My daughter fell ill recently with a persistent fever and a chronic headache that our home treatment efforts were not curing.  So, my wife did what any responsible parent with employer-sponsored PPO insurance would do; she called our daughter’s pediatrician to see if she could get her seen later that afternoon.   She was told that my daughter’s doctor was not seeing patients that day and that all the other pediatricians in his very large group practice were booked solid.  Asked what we should do with our daughter, without hesitation the office clerk said, “Take her to the ER.”

“Wow!” I said to my wife when she reported this exchange.  I continued with, “This is ridiculous! Expensive! Wasteful!” …and a few other choice (and unprintable) expletives.  My daughter just got locked out of her so-called “medical home.”  Upset, yes I am.  Moreover, I cannot believe that this is how the ACA-inspired population health management initiative was intended to work, but I could be wrong?  I often am.

It’s not that I am naïve about our health care industry practices.   Mind you, I have been involved in health care policy development, advocacy, program planning and teaching for over 40 years.  Further, I always tell my students that a key reason we don’t have the most efficient health care delivery system possible is because half the system shuts down on weekends and at 7:00 p.m. on weekdays.  It is during these times when we insured consumers are set free to access, misuse, over-use and abuse the most expensive resources our system have to offer.

Our experience with my daughter is neither unique nor isolated.  According to a poll released by the American College of Emergency Physicians (ACEP) earlier this month, three-quarters of the emergency room physicians from across our nation report that ER visits have surged since Obamacare took affect –the very opposite of what most analysts expected would happen.  By contrast, fewer than half the doctors polled reported any increases during the year (2010) that the ACA was enacted but not yet implemented.

So, what have we done?  We gave health care coverage to about 10 million uninsured Americans and put them in our inefficient, overburdened and overpromised delivery system.

Extending Medicaid coverage accounts for most of the newly-minted insured Americans, but it would seem that most of them are having a hard time finding a doctor who will treat them, much less a medical home to manage their overall health status.  Over half the ER doctors polled by the ACEP report seeing a sharp spike in Medicaid patients using hospital emergency rooms for their primary care and chronic care needs.

Sure, increasing the paltry Medicaid payments to something closer to what the feds pay doctors to treat Medicare patients would help with this problem, but our government must also support initiatives to abate the severe shortage in primary care doctors their own analysts say looms large.  Specifically, our physician shortage is expected to exceed 20,000 doctors by 2020, a little more than four years now.  To mitigate this shortage, freshman classes starting next year in our nation’s 122 medical schools would have to either double in number or double in size, which is not likely to happen.
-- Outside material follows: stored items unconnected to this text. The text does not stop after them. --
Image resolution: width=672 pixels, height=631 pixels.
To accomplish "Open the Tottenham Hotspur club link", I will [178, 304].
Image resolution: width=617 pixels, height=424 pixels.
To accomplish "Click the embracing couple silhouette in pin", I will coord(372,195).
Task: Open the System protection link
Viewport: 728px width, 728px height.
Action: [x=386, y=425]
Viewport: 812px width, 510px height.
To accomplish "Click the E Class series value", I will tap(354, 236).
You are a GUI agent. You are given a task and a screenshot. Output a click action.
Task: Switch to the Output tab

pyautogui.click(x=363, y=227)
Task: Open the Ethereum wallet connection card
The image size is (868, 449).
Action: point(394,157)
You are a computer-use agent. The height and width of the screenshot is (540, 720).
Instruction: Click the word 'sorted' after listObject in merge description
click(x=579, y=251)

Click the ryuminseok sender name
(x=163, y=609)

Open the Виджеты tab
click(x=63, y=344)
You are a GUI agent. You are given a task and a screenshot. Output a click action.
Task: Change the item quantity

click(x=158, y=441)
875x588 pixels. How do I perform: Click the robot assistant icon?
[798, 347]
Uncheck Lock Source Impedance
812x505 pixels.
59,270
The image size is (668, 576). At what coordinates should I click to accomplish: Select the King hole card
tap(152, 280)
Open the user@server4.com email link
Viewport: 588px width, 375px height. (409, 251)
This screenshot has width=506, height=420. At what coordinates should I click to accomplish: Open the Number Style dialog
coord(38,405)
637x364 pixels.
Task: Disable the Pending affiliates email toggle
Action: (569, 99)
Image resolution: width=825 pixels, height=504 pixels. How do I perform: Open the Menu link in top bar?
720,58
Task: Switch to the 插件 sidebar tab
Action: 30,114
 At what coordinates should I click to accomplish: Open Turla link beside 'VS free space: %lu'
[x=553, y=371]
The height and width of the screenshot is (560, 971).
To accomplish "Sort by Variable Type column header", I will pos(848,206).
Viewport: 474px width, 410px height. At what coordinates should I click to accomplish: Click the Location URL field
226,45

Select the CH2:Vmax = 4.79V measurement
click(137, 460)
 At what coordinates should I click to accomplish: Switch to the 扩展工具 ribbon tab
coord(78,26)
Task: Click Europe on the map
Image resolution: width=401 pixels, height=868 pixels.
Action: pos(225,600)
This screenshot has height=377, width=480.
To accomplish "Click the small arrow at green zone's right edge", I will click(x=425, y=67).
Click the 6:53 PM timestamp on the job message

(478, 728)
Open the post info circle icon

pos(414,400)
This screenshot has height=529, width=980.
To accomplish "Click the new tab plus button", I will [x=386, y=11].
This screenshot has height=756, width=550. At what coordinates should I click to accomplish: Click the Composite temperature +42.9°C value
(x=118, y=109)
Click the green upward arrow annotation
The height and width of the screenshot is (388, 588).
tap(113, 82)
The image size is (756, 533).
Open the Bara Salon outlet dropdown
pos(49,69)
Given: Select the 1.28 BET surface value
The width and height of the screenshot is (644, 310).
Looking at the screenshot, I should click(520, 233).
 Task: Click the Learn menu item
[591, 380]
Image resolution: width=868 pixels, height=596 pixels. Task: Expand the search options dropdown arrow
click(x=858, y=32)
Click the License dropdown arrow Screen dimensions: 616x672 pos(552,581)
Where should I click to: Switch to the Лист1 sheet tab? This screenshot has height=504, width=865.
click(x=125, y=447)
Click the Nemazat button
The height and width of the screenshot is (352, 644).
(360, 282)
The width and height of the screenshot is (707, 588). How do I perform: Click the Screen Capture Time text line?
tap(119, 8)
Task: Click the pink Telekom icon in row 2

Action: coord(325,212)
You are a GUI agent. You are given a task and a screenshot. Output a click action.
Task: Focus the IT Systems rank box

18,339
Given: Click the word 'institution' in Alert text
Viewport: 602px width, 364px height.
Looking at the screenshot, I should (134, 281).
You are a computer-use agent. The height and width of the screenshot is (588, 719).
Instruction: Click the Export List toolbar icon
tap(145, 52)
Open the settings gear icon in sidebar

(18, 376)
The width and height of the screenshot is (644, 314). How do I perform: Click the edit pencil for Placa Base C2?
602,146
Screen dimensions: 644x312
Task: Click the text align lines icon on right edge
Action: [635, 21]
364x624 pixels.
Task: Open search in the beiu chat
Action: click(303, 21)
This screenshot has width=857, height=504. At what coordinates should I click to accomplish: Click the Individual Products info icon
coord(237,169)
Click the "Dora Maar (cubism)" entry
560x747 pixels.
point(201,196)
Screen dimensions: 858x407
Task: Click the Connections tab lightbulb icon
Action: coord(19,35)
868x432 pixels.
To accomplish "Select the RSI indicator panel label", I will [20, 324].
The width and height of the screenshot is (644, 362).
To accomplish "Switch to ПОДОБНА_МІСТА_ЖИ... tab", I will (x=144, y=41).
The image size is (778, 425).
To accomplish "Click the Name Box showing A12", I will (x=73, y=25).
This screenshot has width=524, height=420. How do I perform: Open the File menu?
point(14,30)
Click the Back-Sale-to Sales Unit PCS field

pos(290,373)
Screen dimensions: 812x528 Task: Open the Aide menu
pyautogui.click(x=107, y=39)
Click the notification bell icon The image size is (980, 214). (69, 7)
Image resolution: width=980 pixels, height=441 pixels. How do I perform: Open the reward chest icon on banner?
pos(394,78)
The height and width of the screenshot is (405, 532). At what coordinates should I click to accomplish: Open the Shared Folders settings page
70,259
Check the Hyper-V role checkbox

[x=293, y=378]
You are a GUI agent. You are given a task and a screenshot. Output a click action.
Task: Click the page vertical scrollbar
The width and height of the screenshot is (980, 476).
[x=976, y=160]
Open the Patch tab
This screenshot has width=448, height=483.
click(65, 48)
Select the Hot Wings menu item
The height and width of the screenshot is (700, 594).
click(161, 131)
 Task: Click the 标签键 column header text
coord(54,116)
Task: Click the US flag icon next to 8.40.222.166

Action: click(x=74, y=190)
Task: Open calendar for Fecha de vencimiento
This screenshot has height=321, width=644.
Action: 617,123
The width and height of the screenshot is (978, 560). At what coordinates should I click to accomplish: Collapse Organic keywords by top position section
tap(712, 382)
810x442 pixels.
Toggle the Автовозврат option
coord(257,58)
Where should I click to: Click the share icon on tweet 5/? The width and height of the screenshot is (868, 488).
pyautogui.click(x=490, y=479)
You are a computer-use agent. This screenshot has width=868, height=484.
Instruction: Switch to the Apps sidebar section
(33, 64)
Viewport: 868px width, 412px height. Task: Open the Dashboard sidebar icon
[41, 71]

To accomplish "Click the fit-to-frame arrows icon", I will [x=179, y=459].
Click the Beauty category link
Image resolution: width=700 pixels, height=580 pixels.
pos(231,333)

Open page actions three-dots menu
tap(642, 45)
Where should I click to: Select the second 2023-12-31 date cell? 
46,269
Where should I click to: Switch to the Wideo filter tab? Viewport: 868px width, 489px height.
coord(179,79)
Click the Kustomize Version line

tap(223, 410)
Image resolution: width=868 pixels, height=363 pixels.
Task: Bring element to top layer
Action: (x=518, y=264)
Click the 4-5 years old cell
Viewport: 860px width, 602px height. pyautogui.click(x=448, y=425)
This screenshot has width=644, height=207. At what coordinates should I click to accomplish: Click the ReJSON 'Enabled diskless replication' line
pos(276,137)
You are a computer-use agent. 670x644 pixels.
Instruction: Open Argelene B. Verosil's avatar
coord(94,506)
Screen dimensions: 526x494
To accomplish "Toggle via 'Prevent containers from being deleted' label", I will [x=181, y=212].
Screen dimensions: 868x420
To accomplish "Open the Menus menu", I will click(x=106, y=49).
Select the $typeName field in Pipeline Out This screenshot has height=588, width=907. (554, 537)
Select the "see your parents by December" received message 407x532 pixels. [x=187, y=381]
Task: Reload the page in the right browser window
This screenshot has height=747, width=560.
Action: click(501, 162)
Greater minds than mine will address these problems.  In the meantime I believe that every doctor who refers his or her patient to a hospital emergency room for primary or chronic disease care ought to be required to pay the difference between a physician office visit and the hospital’s emergency room allowable charges.  Conversely, doctors should be rewarded for providing the access to the appropriate and cost-effective medical care their patients require.  Operant conditioning to alter problem behaviors does work.  Health plans…Are you listening?